“A Castel Morrone siamo in zona rossa con 11 casi positivi su 4mila abitanti. Pochi mesi fa avevamo 80 contagiati e non eravamo zona rossa. Ma è cresciuto l’indice del contagio, perché 7 giorni fa avevamo un solo caso. Faremo domani mattina un’ordinanza per evitare che il Coronavirus possa propagarsi in maniera esponenziale. Conviene fare retromarcia adesso e chiudere tutto”. Così Gianfranco Della Valle, sindaco di Castel Morrone, a Fanpage.it. Il Comune del Casertano è stato inserito dall’Asl tra i 26 Comuni a rischio zona rossa a causa dell’aumento dei contagi. “Di fatto – spiega Della Valle – c’è ben poco da chiudere. Le scuole le ha già chiuse il governatore Vincenzo De Luca. I bar non sono frequentati, perché siamo in zona arancione. Chiuderemo le poche attività indicate dalla normativa che sono ancora aperte”.
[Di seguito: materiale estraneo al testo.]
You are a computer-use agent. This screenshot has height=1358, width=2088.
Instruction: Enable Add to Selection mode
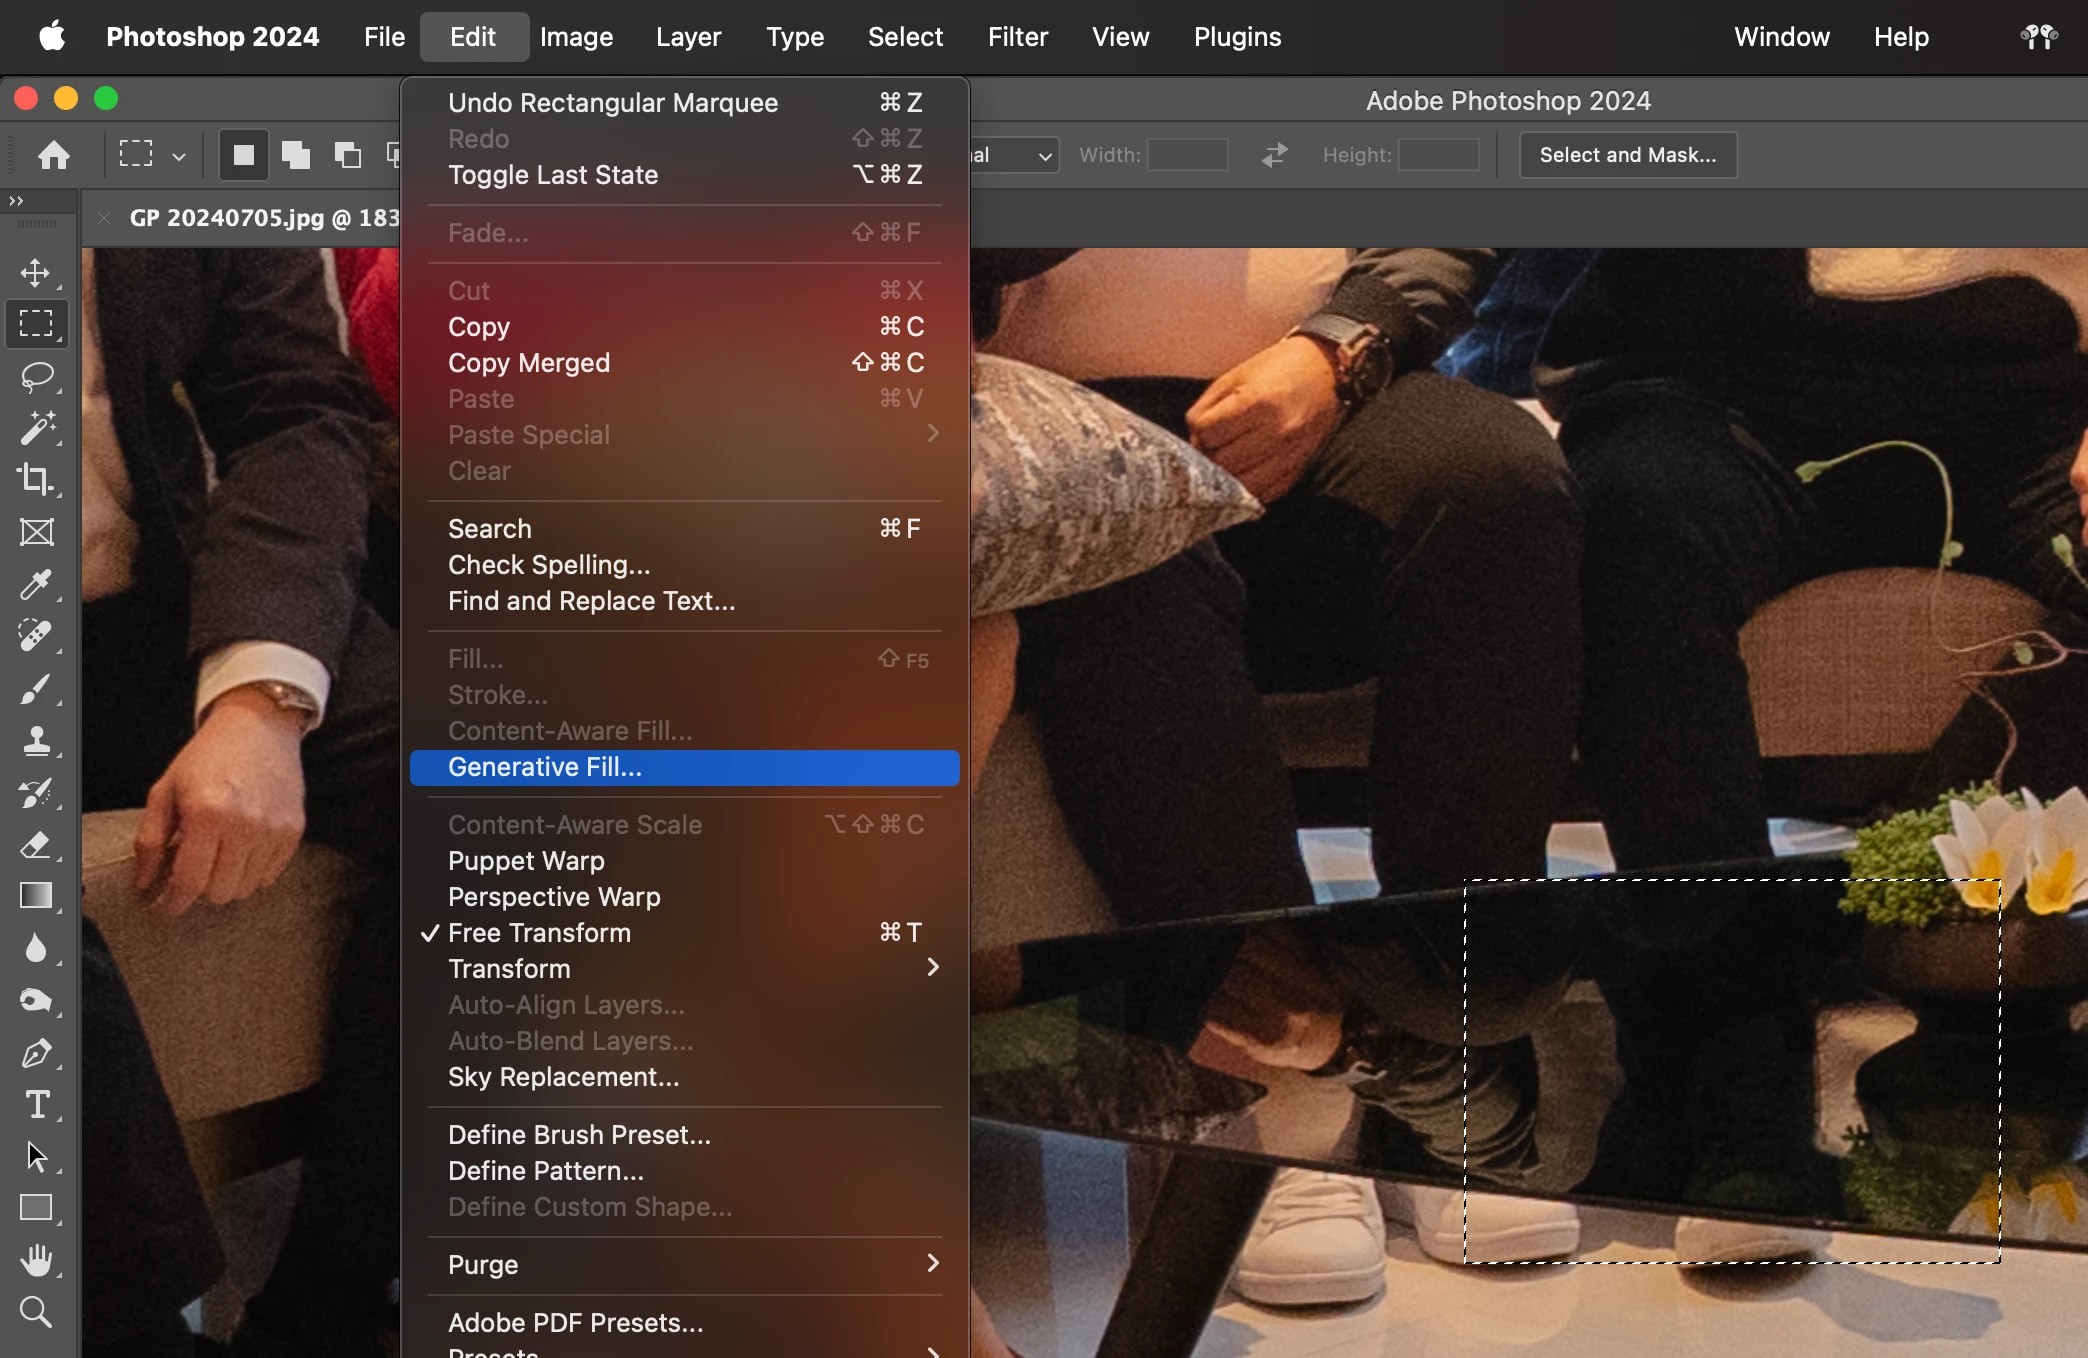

Qual è il compito dei sindaci nella lotta al Covid?

Noi sindaci siamo stati individuati come i gestori della macchina dell’emergenza sul Covid. Abbiamo delle credenziali di accesso per la piattaforma regionale Sinfonia, dove possiamo verificare i contagiati dal Covid sulla popolazione. Se gli indici di contagio sono superati, possiamo prendere i dovuti provvedimenti. Questi parametri, a seguito delle ultime disposizioni normative, sono cambiati. Per questo, con 11 contagi a Castel Morrone diventiamo zona rossa. Mentre in passato con picchi più alti non lo eravamo. Condivido la necessità di una misura di contenimento per evitare il dilagare del virus, ma voglio tranquillizzare la popolazione che non c’è un gran numero di casi.

Cosa conterrà l’ordinanza?

Indicherò nell’ordinanza un coprifuoco esteso a tutta la giornata. Ci si potrà muovere solo per andare a fare la spesa, motivi di salute, contingenti e di lavoro. Non ci si potrà incontrare con gli amici per fare due chiacchiere in strada o andare in Villa.

Quanto durerà?

Almeno fino a domenica, poi faremo un punto sulla situazione lunedì per verificare se ci sono ulteriori casi di contagi. L’ordinanza sarà pubblicata e operativa da domani mattina.

Avete casi di varianti?

No. Abbiamo due nuclei familiari e due persone che lavorano fuori contagiati. I casi sono tutti mappati.